Self-Assembly of Short Amphiphilic Peptides and Their Biomedical Applications

[ Vol. 28 , Issue. 44 ]


Xiaosong Le, Tianwen Gao, Li Wang, Feng Wei, Cuixia Chen* and Yurong Zhao*   Pages 3546 - 3562 ( 17 )


A series of functional biomaterials with different sizes and morphologies can be constructed through self-assembly, among which amphiphilic peptide-based materials have received intense attention. One main possible reason is that the short amphiphilic peptides can facilitate the formation of versatile materials and promote their further applications in different fields. Another reason is that the simple structure of amphiphilic peptides can help establish the structure-function relationship.
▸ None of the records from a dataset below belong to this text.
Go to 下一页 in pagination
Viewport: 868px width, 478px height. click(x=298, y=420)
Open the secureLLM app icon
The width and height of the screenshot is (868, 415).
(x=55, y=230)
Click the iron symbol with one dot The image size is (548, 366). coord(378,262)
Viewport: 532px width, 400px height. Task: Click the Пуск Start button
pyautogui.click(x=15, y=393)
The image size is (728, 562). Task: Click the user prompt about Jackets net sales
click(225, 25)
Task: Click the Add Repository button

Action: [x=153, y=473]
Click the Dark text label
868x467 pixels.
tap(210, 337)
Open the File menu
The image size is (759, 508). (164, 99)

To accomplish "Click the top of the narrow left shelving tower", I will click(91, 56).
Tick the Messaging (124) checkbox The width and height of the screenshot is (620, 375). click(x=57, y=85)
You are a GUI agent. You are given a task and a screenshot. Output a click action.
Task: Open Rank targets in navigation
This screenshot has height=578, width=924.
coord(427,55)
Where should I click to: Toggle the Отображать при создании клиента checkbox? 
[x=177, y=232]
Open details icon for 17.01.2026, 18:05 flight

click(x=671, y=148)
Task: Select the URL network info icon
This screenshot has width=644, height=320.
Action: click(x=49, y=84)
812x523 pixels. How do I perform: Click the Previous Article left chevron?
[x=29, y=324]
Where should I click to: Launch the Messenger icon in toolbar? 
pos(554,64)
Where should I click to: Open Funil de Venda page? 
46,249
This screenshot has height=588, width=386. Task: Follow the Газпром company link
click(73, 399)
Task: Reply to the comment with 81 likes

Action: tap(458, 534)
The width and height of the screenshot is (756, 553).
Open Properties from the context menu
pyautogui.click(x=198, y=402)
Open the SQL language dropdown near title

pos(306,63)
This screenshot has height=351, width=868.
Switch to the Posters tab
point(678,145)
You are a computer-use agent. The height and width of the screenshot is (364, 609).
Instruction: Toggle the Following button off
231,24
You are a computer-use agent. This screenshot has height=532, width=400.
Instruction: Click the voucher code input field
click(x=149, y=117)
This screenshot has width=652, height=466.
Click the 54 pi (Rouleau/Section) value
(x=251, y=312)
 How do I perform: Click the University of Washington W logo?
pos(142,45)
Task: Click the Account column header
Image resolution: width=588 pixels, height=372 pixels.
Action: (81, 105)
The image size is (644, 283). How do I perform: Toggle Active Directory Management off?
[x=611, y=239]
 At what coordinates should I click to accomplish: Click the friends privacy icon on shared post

This review highlights the recent advances in the self-assembly of two typical peptide species, surfactant-like peptides (SLPs) and peptides amphiphiles (PAs). These peptides can self-assemble into diverse nanostructures. The formation of these different nanostructures resulted from the delicate balance of varied non-covalent interactions. This review embraced each non-covalent interaction and then listed the typical routes for regulating these non-covalent interactions, then realized the morphologies modulation of the self-assemblies. Finally, their applications in some biomedical fields, such as the stabilization of membrane proteins, templating for nanofabrication and biomineralization, acting as the antibacterial and antitumor agents, hemostasis, and synthesis of melanin have been summarized. Further advances in the self-assembly of SLPs and PAs may focus on the design of functional materials with targeted properties and exploring their improved properties.


Self-assembly, surfactant-like peptides, peptides amphiphiles, non-covalent interactions, morphology regulation, applications.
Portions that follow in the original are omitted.